I was walking home to my apartment one day, and a couple was walking in the same direction ahead of me.  Much to the appreciation of all the men (and I mean ALL the men) passing by, the woman had an extravagantly zaftig African fertility goddess figure.  I actually slowed down to watch each and every man stop, turn and look at the woman as they passed her by.  Their spellbound behavior underscored for me the fact that women are being sold a fraudulent bill of goods as to what men find attractive in a woman.  Right then and there, I decided to make a larger-than-life tall tale about a heroine modeled after this modern day Venus.  And what better place to set a larger-than-life tall tale than the American Old West?

Bella is going to have its world premiere in a co-production with Dallas Theater Center and Playwrights Horizons.

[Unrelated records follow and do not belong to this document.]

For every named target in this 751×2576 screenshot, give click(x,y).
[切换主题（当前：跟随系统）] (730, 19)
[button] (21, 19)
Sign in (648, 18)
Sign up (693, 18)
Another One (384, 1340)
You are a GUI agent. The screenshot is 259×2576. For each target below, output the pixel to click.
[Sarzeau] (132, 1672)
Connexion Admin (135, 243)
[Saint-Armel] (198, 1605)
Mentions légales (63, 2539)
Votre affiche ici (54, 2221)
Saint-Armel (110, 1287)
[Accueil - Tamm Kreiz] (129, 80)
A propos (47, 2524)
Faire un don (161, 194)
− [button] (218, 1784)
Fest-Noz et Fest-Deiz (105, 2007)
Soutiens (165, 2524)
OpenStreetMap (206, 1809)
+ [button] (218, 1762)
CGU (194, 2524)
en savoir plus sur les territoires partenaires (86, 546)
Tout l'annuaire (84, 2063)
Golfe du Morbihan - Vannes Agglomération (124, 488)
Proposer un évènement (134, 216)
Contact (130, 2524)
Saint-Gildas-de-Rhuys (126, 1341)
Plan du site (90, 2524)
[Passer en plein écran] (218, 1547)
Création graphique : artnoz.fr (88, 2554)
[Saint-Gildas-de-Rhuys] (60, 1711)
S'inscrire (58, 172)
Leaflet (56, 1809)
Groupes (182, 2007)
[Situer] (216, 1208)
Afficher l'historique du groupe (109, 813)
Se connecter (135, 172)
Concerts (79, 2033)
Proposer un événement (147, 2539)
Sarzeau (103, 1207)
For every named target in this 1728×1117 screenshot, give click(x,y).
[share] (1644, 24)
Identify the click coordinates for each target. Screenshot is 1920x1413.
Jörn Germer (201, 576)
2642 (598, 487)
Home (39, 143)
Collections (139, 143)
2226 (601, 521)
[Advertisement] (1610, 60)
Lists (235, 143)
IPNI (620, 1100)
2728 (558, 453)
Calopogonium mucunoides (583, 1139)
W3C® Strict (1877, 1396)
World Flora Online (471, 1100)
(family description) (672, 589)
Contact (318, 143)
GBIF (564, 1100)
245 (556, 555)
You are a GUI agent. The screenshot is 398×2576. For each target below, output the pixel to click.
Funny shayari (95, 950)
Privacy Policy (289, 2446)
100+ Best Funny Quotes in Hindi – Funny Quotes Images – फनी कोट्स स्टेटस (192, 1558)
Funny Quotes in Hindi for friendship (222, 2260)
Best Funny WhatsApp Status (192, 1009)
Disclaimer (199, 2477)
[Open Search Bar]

Can you tell us a little about how that partnership came about?
It came about because of synchronicity AND because I finally had the guts to talk myself up!  After working on the show for my own pleasure for some years, I pitched Bella to Tim Sanford, the artistic director of Playwrights Horizons.  I had done another musical at Playwrights (The Bubbly Black Girl Sheds Her Chameleon Skin—also, I might add, developed in part at NAMT).  Tim mentioned that Playwrights was looking to co-develop a musical with a regional theater, and—here’s the synchronicity part—I ran into Kevin Moriarty, artistic director of Dallas Theater Center a couple of days later at Lincoln Center’s The King And I.  I’d had a blast working on a Dallas Theater Center show (Fly, with Rajiv Joseph and Bill Sherman) and I shamelessly promoted myself to Kevin.  He was intrigued with the idea, and here we are.

What kind of work have the two theatres been doing to help you further develop the project and prep for the premiere? 
There have been several readings and workshops at Playwrights, and I’m now in the process of prepping for a workshop at Dallas (I’m in Dallas even as I write this).  And everyone’s suggestions and questions have been thought-provoking and immensely helpful.

What is the best part of having the chance to work with both DTC and Playwrights Horizons, and presenting the work to two different cities?
You can’t think of a place more symbolic of the West than Texas and what’s more East Coast than New York City?  So I’ll be able to see how audiences with two completely different regional perspectives connect with the show.

What part of Bella are you most excited to see onstage?
I’m excited to see people who have long been invisible in our nation’s great past claiming their rightful place in history, and claiming it with as much boldness, brashness and pure joy as a tall tale allows.

Why should our members find their way to one of these two theatres to catch this world premiere?
Because they’re in for a night of high adventure, silly fun and little-known American history, all wrapped up in a toe-tapping 19th century funkified tall tale.